The bfactor() approach recommended for longitudinal models produced unstable

covariance matrices (negative Cov(WPR,WPO) = -0.33) despite acceptable fit indices.
As a fallback, I used mirt() with three timepoint dimensions and scalar invariance
constraints, which converged stably (RMSEA = 0.046, CFI = 0.945, plausible covariance
structure). The main difference: mirt() does not model item-specific residual factors
across timepoints. Is this a methodologically acceptable substitute? Details and
full code below.


MY QUESTIONS

1. Is this mirt() approach methodologically acceptable as a substitute for the bfactor() approach when the bifactor model fails to converge stably?
2. The key difference I see is that bfactor() explicitly models item-specific residual factors capturing the dependency of the same item across timepoints, whereas the mirt() approach relies solely on the covariance structure between timepoint dimensions to capture longitudinal dependencies. How severe is this omission in practice, particularly with N approx. 250?
3. Does anyone see fundamental flaws in the mirt() scalar invariance approach for this design that would invalidate the growth parameter estimates (mu_WPO, mu_WFU)?
4. Are there other approaches within mirt that might handle this situation better - for example, using multipleGroup() with timepoint as the grouping variable, or any other specification?

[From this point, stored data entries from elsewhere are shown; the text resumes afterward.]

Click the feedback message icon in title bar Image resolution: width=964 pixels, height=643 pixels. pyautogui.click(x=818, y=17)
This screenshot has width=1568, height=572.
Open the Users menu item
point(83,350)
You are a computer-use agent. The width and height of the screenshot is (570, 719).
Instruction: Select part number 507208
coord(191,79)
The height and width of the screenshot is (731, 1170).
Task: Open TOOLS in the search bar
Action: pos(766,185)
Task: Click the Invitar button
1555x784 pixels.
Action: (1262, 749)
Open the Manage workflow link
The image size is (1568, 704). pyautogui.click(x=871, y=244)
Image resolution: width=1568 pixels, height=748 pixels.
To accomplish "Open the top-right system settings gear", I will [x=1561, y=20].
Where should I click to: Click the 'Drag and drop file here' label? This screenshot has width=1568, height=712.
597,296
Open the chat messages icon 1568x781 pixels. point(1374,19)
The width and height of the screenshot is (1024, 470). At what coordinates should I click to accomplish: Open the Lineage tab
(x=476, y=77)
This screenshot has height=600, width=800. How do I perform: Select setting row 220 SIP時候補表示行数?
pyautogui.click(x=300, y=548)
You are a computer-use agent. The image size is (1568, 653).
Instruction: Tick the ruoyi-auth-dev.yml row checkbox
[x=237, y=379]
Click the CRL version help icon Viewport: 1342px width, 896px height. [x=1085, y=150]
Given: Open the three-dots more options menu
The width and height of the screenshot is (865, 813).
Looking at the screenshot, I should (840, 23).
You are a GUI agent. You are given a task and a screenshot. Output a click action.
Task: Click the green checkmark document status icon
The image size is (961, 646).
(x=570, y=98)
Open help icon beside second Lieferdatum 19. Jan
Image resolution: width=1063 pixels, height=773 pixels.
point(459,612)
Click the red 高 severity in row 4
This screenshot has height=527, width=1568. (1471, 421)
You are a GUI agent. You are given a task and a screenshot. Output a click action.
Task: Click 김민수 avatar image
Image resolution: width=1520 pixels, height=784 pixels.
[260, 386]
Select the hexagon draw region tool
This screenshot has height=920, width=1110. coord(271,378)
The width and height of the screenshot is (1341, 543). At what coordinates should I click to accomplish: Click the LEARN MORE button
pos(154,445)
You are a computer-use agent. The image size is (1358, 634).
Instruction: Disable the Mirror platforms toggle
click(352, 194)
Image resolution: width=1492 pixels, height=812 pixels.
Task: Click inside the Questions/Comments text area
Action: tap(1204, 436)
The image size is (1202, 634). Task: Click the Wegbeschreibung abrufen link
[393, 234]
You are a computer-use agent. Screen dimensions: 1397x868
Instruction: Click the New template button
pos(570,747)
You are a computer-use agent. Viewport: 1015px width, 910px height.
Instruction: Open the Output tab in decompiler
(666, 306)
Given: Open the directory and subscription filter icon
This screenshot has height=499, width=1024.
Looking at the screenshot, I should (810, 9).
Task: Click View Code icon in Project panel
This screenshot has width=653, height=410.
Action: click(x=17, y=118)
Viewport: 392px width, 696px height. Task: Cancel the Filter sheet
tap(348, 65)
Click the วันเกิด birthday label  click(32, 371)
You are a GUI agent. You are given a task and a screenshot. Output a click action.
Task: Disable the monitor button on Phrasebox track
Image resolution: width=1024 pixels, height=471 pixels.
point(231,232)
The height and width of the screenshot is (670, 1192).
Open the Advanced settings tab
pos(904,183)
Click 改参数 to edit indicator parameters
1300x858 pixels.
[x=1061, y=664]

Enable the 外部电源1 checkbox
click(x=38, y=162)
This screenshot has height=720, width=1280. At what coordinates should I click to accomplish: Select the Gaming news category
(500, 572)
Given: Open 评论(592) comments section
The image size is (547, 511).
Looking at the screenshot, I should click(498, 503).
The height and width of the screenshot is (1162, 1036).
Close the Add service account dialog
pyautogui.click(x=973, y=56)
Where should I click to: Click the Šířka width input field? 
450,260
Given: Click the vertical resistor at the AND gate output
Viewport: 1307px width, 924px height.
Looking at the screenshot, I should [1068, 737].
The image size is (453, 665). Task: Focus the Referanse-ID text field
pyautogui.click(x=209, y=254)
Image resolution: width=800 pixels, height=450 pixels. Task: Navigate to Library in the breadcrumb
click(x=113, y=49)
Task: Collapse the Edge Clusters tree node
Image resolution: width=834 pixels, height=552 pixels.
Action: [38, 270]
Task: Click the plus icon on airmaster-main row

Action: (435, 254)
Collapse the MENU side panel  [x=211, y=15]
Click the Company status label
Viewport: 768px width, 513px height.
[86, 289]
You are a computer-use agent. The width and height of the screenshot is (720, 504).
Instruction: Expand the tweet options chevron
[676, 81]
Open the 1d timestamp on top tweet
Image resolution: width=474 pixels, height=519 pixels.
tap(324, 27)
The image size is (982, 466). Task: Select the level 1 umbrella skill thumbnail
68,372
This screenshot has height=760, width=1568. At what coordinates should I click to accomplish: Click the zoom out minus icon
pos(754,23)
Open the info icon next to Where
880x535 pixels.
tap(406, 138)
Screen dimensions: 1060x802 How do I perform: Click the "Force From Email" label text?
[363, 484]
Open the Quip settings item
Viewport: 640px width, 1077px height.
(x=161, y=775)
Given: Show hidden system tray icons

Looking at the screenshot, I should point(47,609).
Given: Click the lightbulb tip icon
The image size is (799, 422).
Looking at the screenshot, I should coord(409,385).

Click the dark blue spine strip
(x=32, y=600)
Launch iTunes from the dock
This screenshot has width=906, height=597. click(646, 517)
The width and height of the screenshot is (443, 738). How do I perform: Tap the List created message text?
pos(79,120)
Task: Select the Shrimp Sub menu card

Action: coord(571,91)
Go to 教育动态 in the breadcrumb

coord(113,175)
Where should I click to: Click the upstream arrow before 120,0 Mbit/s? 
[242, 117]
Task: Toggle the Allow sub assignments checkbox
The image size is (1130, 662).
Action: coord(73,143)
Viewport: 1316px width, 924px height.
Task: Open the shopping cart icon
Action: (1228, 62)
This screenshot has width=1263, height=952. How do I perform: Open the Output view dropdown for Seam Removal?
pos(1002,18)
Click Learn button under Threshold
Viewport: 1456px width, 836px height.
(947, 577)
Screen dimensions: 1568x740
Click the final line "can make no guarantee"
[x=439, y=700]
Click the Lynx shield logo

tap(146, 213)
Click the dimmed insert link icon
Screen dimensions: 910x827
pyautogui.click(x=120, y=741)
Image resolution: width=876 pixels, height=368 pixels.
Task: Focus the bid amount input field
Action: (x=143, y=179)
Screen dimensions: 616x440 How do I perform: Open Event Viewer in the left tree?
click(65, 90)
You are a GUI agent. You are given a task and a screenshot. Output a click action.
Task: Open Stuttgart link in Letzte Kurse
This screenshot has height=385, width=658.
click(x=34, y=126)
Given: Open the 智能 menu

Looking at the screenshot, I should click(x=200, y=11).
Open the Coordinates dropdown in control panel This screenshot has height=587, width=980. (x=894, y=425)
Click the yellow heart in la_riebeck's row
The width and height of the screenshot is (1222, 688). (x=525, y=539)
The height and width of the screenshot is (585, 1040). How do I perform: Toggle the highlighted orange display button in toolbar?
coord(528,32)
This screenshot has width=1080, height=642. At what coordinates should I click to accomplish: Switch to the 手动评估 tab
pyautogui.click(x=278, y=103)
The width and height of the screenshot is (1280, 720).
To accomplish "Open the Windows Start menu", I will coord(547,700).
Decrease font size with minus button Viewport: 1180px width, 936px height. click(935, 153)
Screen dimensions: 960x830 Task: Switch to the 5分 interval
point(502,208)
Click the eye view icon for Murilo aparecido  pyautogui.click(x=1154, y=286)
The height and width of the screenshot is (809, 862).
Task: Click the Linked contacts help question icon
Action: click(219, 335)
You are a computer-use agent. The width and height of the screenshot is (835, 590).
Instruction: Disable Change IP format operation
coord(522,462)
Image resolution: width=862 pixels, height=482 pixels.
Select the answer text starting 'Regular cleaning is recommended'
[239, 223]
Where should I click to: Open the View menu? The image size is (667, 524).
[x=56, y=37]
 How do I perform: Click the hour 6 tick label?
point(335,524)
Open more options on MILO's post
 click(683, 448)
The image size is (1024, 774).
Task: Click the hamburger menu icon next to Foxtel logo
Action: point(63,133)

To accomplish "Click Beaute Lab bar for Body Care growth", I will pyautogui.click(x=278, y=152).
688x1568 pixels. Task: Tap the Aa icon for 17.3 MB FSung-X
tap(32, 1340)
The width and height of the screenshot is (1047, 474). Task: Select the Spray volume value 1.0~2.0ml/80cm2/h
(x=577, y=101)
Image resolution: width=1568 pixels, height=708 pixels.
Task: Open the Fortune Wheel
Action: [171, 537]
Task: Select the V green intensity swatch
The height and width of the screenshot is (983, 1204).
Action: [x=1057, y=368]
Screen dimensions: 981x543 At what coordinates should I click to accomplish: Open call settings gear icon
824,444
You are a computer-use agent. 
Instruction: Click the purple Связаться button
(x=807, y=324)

Details and full code for both approaches below for those interested.

ORIGINAL APPROACH: bfactor() WITH SCALAR INVARIANCE

Following the recommendation in the mirt documentation for longitudinal models, I started with a bifactor approach using bfactor(), where specific factors S1 ... S25 capture the item-level dependencies across timepoints, and three general factors (WPR, WPO, WFU) represent the latent ability at each timepoint:

• Items 1-25 load on WPR (general factor, Pre)
• Items 26-50 load on WPO (general factor, Post)
• Items 51-75 load on WFU (general factor, Followup)
• Each item triplet (e.g., items 1, 26, 51) loads on a common specific factor Si
• Scalar invariance: slopes (a1) and all thresholds (d1, d2, ...) constrained to be equal across the three item instances of each specific factor
• WPR variance fixed to 1, WPO and WFU variances and all covariances freely estimated
• WPO and WFU latent means freely estimated (WPR mean fixed to 0)

  # CODE #

    itemloadings <- rep(1:25, times = 3)

    n_items <- 25
    n_cats <- sapply(dat_items[, 1:n_items], function(x) length(unique(na.omit(x))))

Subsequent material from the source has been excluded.